When working with two lists of numbers, we sometimes need to find how many elements from the first list are strictly smaller than at least k elements in the second list. This problem can be solved efficiently by sorting and comparison.

So, if the input is like A = [6, -2, 100, 11], B = [33, 6, 30, 8, 14], k = 3, then the output will be 3, as -2, 6, and 11 are strictly less than 3 elements in B.

Algorithm

To solve this, we will follow these steps −

• if k is same as 0, then
  • return size of A
• sort B in reverse order
• ct := 0
• for each element in A, do
  • if element < B[k - 1], then
    • ct := ct + 1
• return ct

Example

Let us see the following implementation to get better understanding −

class Solution:
    def solve(self, A, B, k):
        if k == 0:
            return len(A)
        B.sort(reverse=True)
        ct = 0
        for i in A:
            if i < B[k - 1]:
                ct += 1
        return ct

ob = Solution()
A = [6, -2, 100, 11]
B = [33, 6, 30, 8, 14]
k = 3
print(ob.solve(A, B, k))

3

How It Works

The algorithm works by first sorting list B in descending order. After sorting, B becomes [33, 30, 14, 8, 6]. The element at position k-1 (which is B[2] = 14) represents the k-th largest element in B. Any element in A that is strictly less than this value will be strictly less than at least k elements in B.

Step-by-Step Execution

A = [6, -2, 100, 11]
B = [33, 6, 30, 8, 14]
k = 3

# Step 1: Sort B in reverse order
B_sorted = sorted(B, reverse=True)
print("Sorted B:", B_sorted)

# Step 2: Find k-th largest element (at index k-1)
kth_largest = B_sorted[k-1]
print(f"The {k}-th largest element in B: {kth_largest}")

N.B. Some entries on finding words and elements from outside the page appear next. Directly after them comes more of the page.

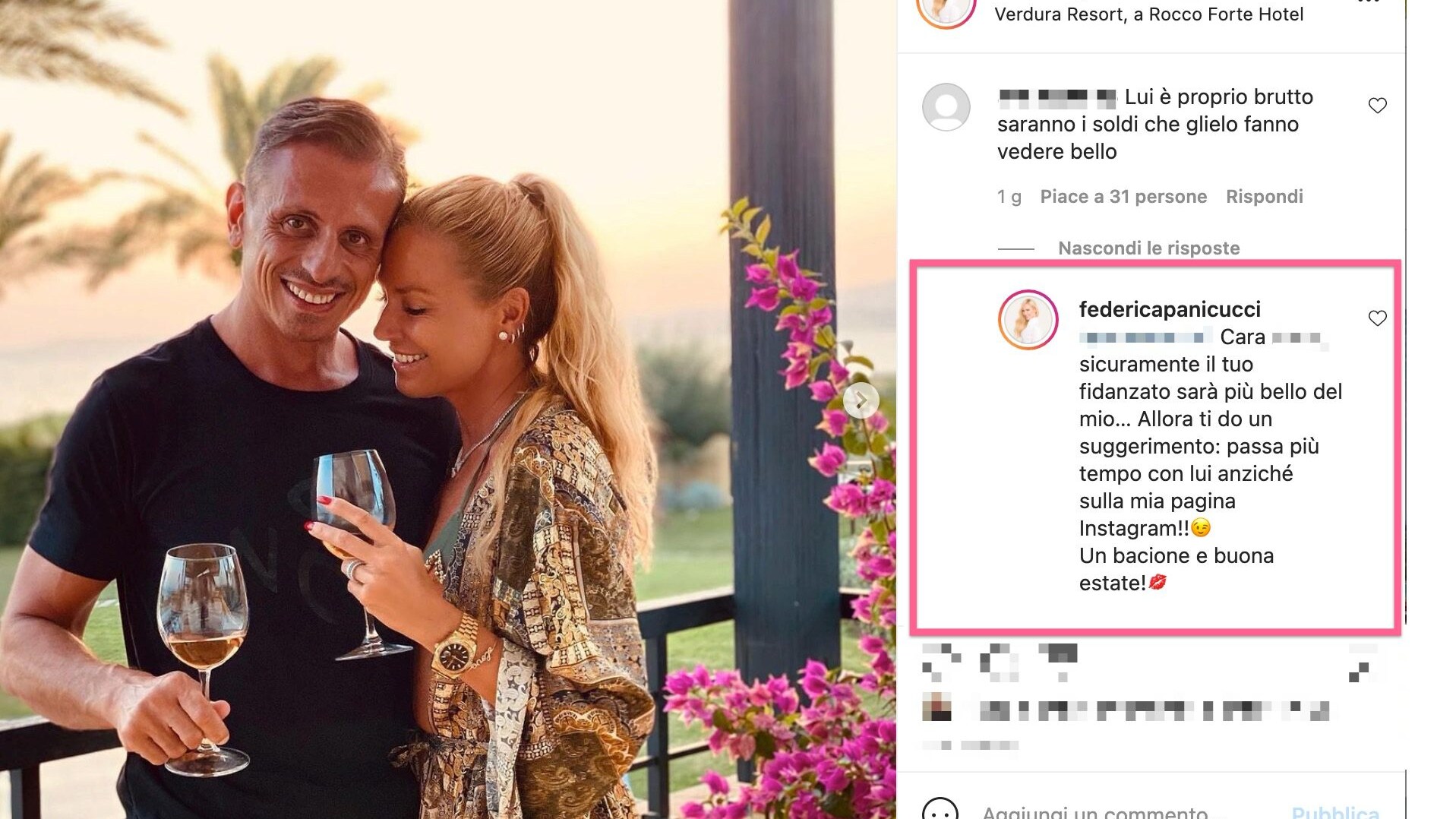
Task: Open the federicapanicucci username link
Action: pos(1170,309)
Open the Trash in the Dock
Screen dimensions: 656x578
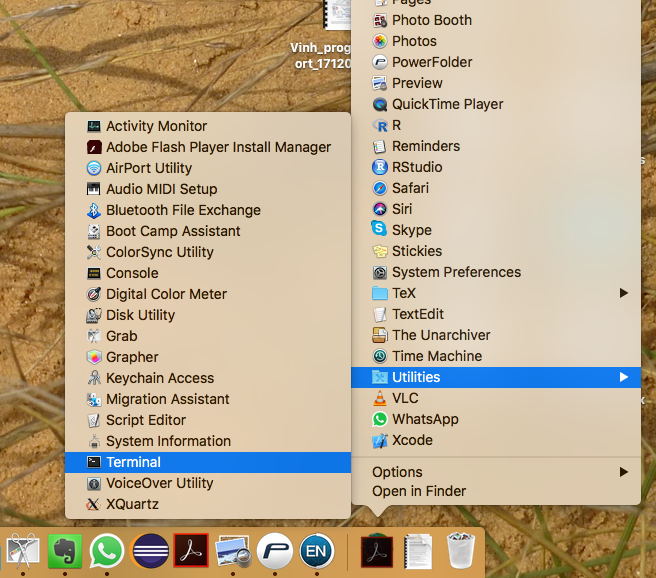[460, 551]

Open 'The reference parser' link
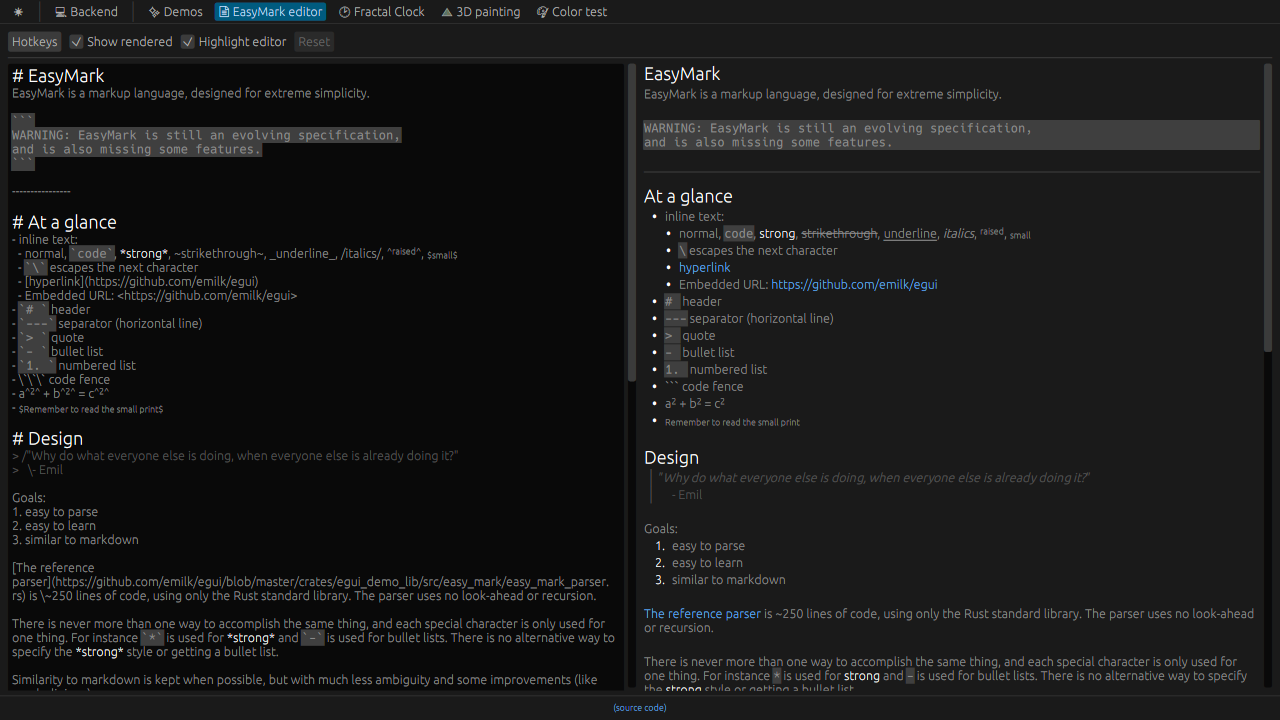pyautogui.click(x=702, y=614)
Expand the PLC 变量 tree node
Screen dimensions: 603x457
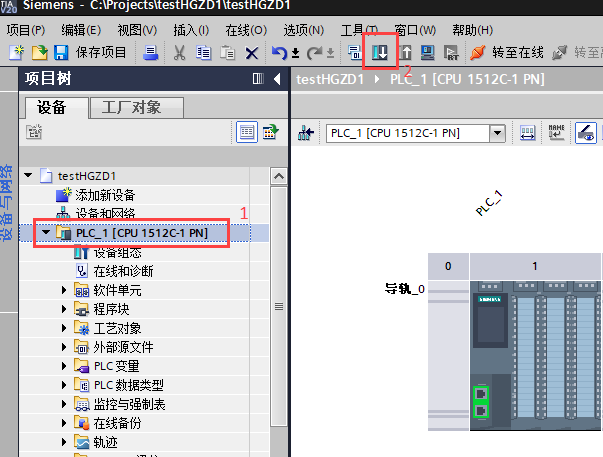pos(66,366)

# Step 3: Count elements in A that are strictly less than kth_largest
count = 0
for element in A:
    if element < kth_largest:
        print(f"{element} < {kth_largest}: True")
        count += 1
    else:
        print(f"{element} < {kth_largest}: False")

print(f"Total count: {count}")

Sorted B: [33, 30, 14, 8, 6]
The 3-th largest element in B: 14
6 < 14: True
-2 < 14: True
100 < 14: False
11 < 14: True
Total count: 3

Edge Cases

# Case 1: k = 0 (all elements in A qualify)
ob = Solution()
print("k=0:", ob.solve([1, 2, 3], [4, 5, 6], 0))

# Case 2: No elements in A qualify
print("No qualifying elements:", ob.solve([50, 60, 70], [1, 2, 3], 2))

# Case 3: All elements in A qualify  
print("All qualifying elements:", ob.solve([1, 2, 3], [10, 20, 30], 2))

k=0: 3
No qualifying elements: 0
All qualifying elements: 3

Conclusion

This algorithm efficiently solves the problem in O(n log n) time by sorting list B and comparing each element in A with the k-th largest element. The key insight is that if an element is smaller than the k-th largest element, it's automatically smaller than at least k elements.